Eine ähnlich miese Gesellschaft, nur mit besserer Menschlichkeit und stärker irdischem Verhaftet-Sein, treffen wir in »Der Mann ohne Vergangenheit« von Aki Kaurismäki, dem großen finnischen Filmer (»Ariel«, »Le Havre«, »Lichter der Großstadt« und andere), an. Oder schreiben wir besser »nach« Kaurismäki und seinem mehrfach preisgekrönten Film gleichen Namens von 2002 (Großer Preis der Jury 2002 in Cannes, Luis-Bunuel-Preis)? Die deutsche Textfassung stammt von Maria Helena Nyberg, und das Regie-Team unter Dimiter Gotscheff (Dramaturgie Claus Caesar) machte sich eine Spielfassung für das Theater zurecht. Diese Fassung hat eine Fabel und nutzt einen alten Topos der Weltliteratur: Ein Mensch verliert durch ein Unglück Gedächtnis und Identität – hier wird er zusammengeschlagen. Ihm bleibt ein Existenz-, ein Überlebenskampf. Einige helfen ihm, selbst meist Ausgeschlossene, und Solidarität siegt über Egoismus. Mögen einige in Interviews geäußerte Sätze des Autors seinen Standort verdeutlichen: »Der Ausgangspunkt all meiner Filme ist die Dekadenz der Menschheit.« – »Ich bin immer noch Kommunist. Ganz gleich, ob man nun vom Kapitalismus oder von Sozialismus spricht – ich glaube, Karl Marx hatte den richtigen Riecher, was Gesellschaftssysteme angeht.« – »Das ist der einzige Zweck, den meine Filme haben: Die Leute sollen sie sehen und dann glücklicher sein als vorher. Wenn mir das gelingt, dann könnte ich platzen vor Freude.« Zu sehen war eine insgesamt ausgeglichene Aufführung; auf einige klamottige Szenen (Besäufnis) hätte man verzichten können. Die letzten Worte haben Irma (Almut Zilcher) und M. (Wolfram Koch): »Irma: Du warst lange fort. M: Nein. Irma: Einen Monat hatte ich Angst ... M: Grundlos.« Das entläßt einen bangen Zuschauer mit etwas mehr Mut.

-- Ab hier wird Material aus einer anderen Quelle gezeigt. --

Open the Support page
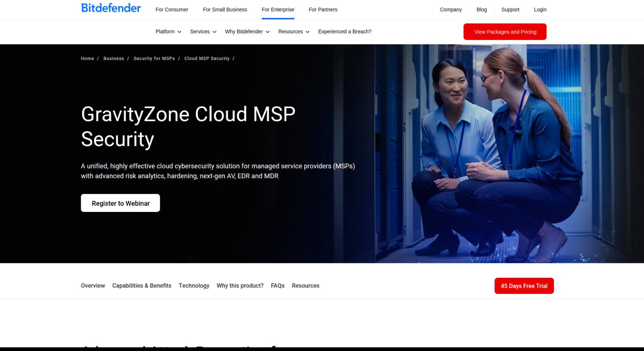This screenshot has height=351, width=644. tap(510, 9)
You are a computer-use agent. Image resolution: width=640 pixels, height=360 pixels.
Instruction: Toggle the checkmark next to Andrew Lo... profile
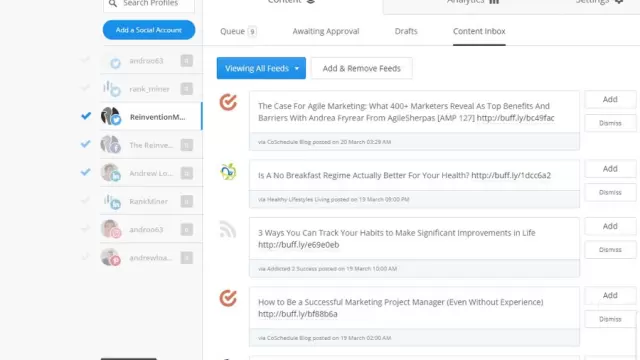pos(86,172)
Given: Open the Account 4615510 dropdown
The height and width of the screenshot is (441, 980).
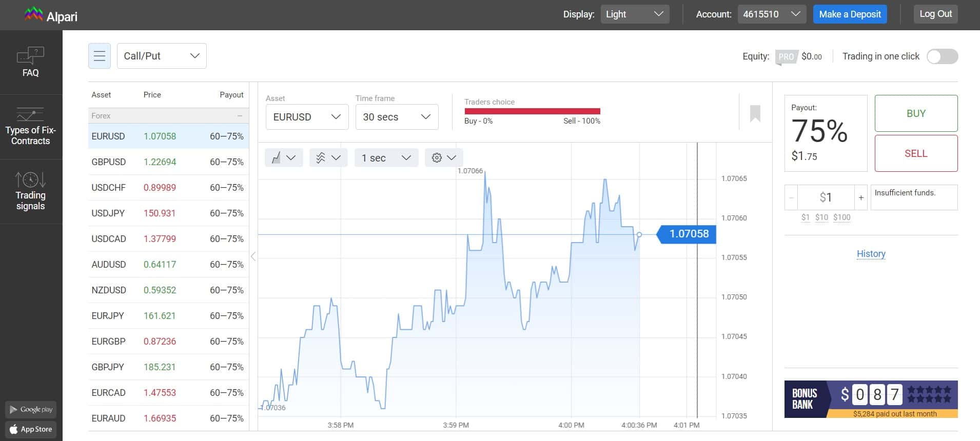Looking at the screenshot, I should pyautogui.click(x=772, y=14).
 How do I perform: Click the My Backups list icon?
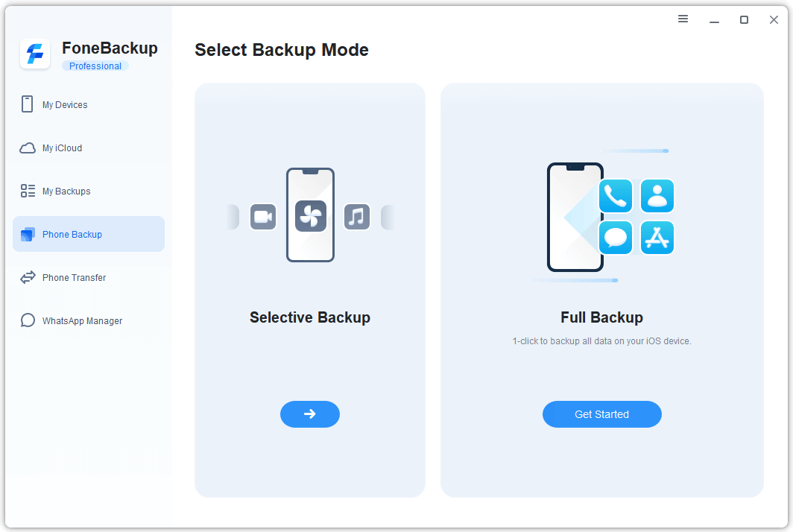click(28, 191)
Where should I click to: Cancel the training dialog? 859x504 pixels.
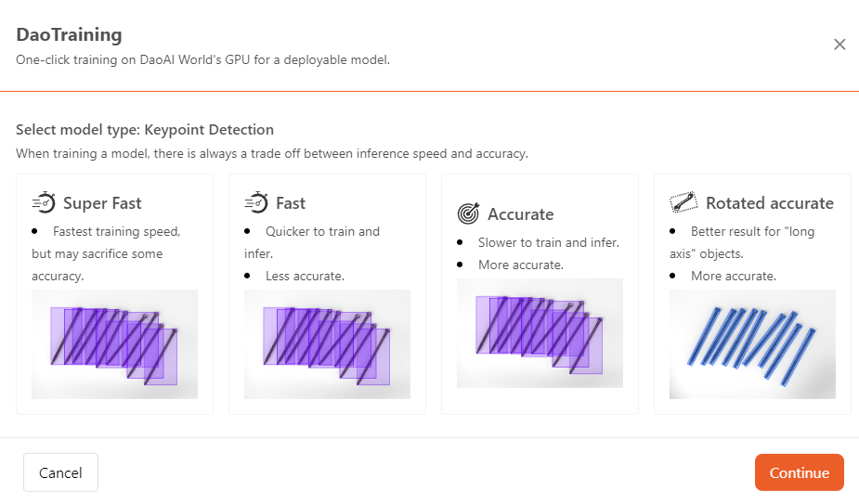point(60,472)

Als nächstes sah ich Eugene O’Neills »Trauer muß Elektra tragen«, jene Adaption der »Oresteia« des Aischylos, in der psychologisierend-analysierenden Methode Euripides näher als dem alten Attiker. Und im Pessimismus ebenfalls. Doch gemeint sind nicht Polis und Antike überhaupt, sondern die USA zur Zeit der Weltwirtschaftskrise um 1929. Die Figuren ähneln denen der alten Trilogie (eigentlich Tetralogie, aber das Satyrspiel ist nicht überliefert), Agamemnon ist General Mannon, Klytaimnestra Christine; deutlicher wird das bei Orest und Orin, nur Elektra selbst heißt hier Lavinia. Historischer Hintergrund ist der US-amerikanische Bürgerkrieg Mitte des 19. Jahrhunderts.

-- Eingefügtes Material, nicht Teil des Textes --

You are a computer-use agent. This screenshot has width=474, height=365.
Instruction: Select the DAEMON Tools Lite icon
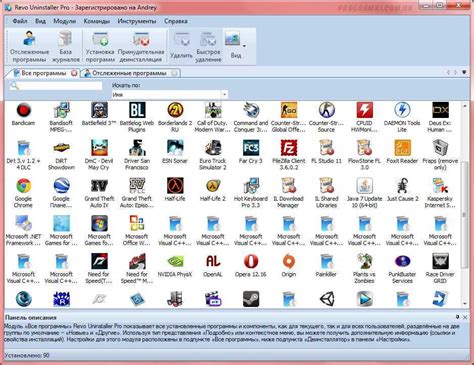(402, 117)
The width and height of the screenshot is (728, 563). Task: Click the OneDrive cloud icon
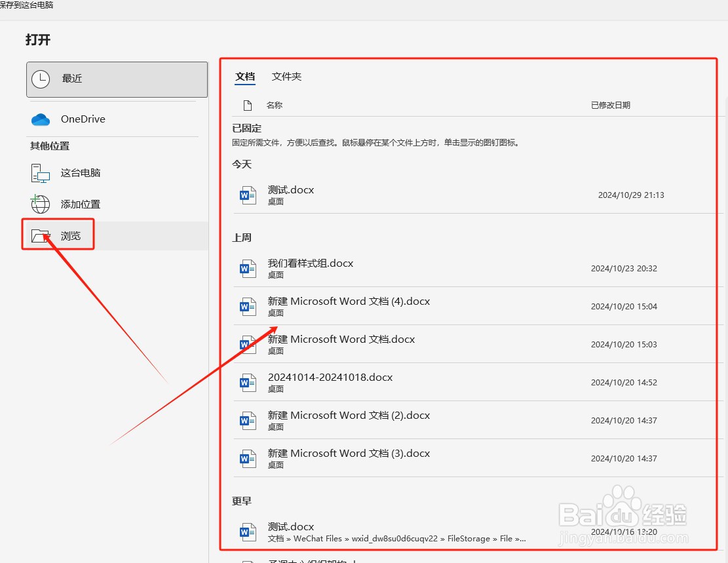tap(40, 119)
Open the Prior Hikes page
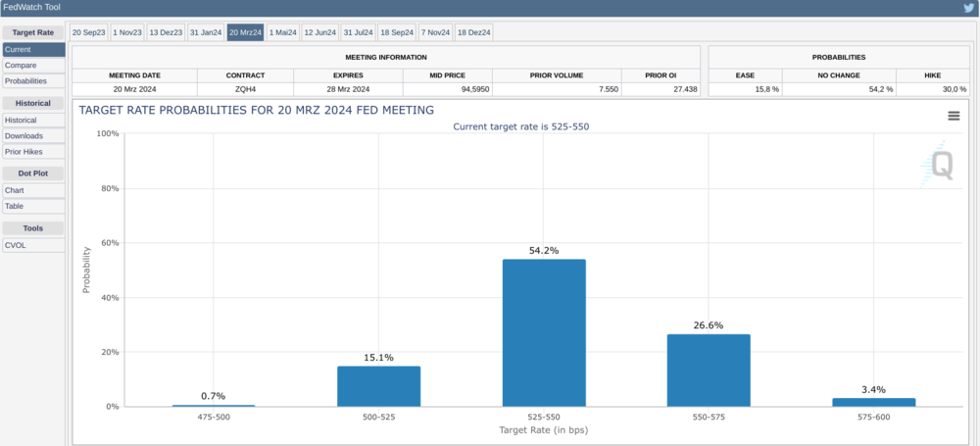This screenshot has width=980, height=446. [x=23, y=151]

Als ich die Ankündigung sah, dachte ich zunächst, warum diesen alten Hut wieder aufsetzen? Ich sah das Stück in den fünfziger Jahren im Wiener Josephstädtischen Theater, und da dauerte es etwa fünf Stunden und erschien mir seelenquälerisch bis langweilig. Wozu das also? Weit gefehlt! Es zielt ins heutige Elend, ins US-amerikanische wie in das hiesige.

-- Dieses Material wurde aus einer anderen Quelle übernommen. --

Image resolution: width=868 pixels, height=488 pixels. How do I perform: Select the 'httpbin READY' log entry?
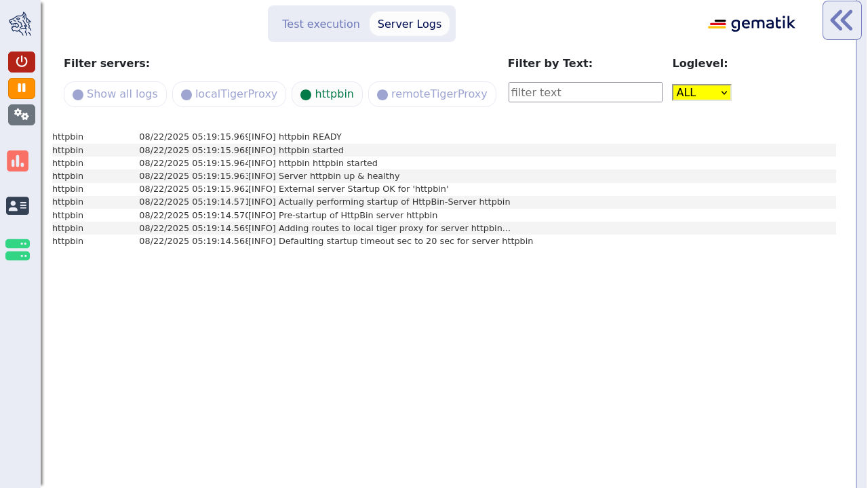coord(310,137)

O’Neill im Jahre 1934: »Ich gehe aus von der Theorie, daß die Vereinigten Staaten, anstatt das erfolgreichste Land der Erde zu sein, der größte Fehlschlag sind.« Und das wird hier – zumindest theoretisch – ausgedrückt. Wenn es eine große Dichtung ist, dann greift sie über ihre eigenen Zeit hinaus, also über Stück- wie Entstehungszeit.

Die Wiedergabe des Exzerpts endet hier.